UNITED STATES of America, Defendant-Appellee.
No. 130.
Docket 24774.
United States Court of Appeals Second Circuit.
Argued December 9, 1957.
Decided January 27, 1958.
Harte & Natanson, New York City (George Natanson, New York City, of counsel), for plaintiffs-appellants.
Paul W. Williams, U. S. Atty., S. D. N. Y., New York City (Amos J. Peaslee, Jr., Asst. U. S. Atty., New York City, Elliot L. Hoffman, Asst. U. S. Atty., Forest Hills, N. Y., of counsel), for defendant-appellee.
Before MEDINA, LUMBARD and WATERMAN, Circuit Judges.
WATERMAN, Circuit Judge.
The question for decision is whether payments received by the taxpayer under an agreement settling a will contest are taxable as income, or whether they are exempt as property acquired by inheritance. During the years 1946 through 1951 the payments in question were duly reported in the income tax returns of the taxpayers but were not included in the computation of taxable income.1 The Commissioner determined that the payments were subject to tax. He assessed a deficiency which was paid under protest. An action was thereupon commenced in the District Court to recover the amounts so paid. Both the plaintiffs and the Commissioner moved for summary judgment. The Commissioner's motion was granted and the plaintiffs' was denied. This appeal followed.

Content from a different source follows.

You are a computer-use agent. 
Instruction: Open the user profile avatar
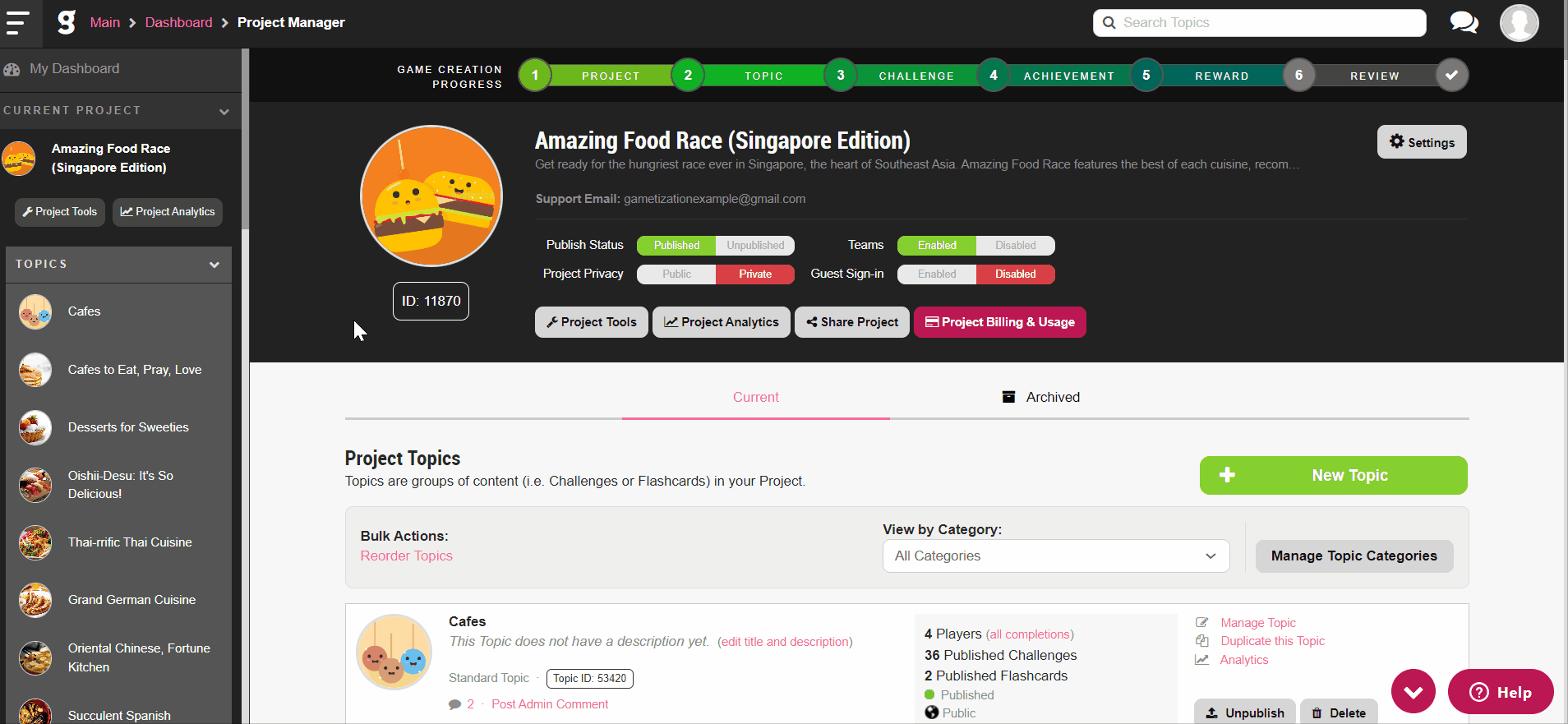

Samuel Braunstein died testate in 1928 leaving an estate valued in excess of $3,000,000.00. Although the appellant Doris Harte,2 his granddaughter, was his only living descendant, the sole provision made for her in Braunstein's will was the creation of a $5,000.00 trust fund for her benefit. When the will was offered for probate, appellant's mother, acting as appellant's guardian, filed objections thereto which the New Jersey Orphans' Court held to be based upon reasonable grounds. The ruling was subsequently affirmed by the Court of Errors and Appeals of New Jersey. Thereupon, efforts were made by the appellant acting through her guardian, and by the other legatees under the Braunstein will, to negotiate a settlement of the will contest. These legatees were the beneficiaries of another trust created by the will, the corpus of which consisted of 390 shares of stock of the Boardwalk Realty Company. Some years later an agreement was finally concluded which directed the executors and trustees named in the will to hold in trust for the benefit of the appellant all this Boardwalk stock and also $92,690.00 in cash, representing dividends which had been paid on the Boardwalk stock during the intervening years after the testator's death. The agreement further provided that the trustee was to pay appellant in settlement of her claims payments of $208.33 a month for the remainder of her life. These payments have been regularly made and have been paid from dividends accruing upon the Boardwalk stock. The sole issue on this appeal is whether payments so received are taxable as income.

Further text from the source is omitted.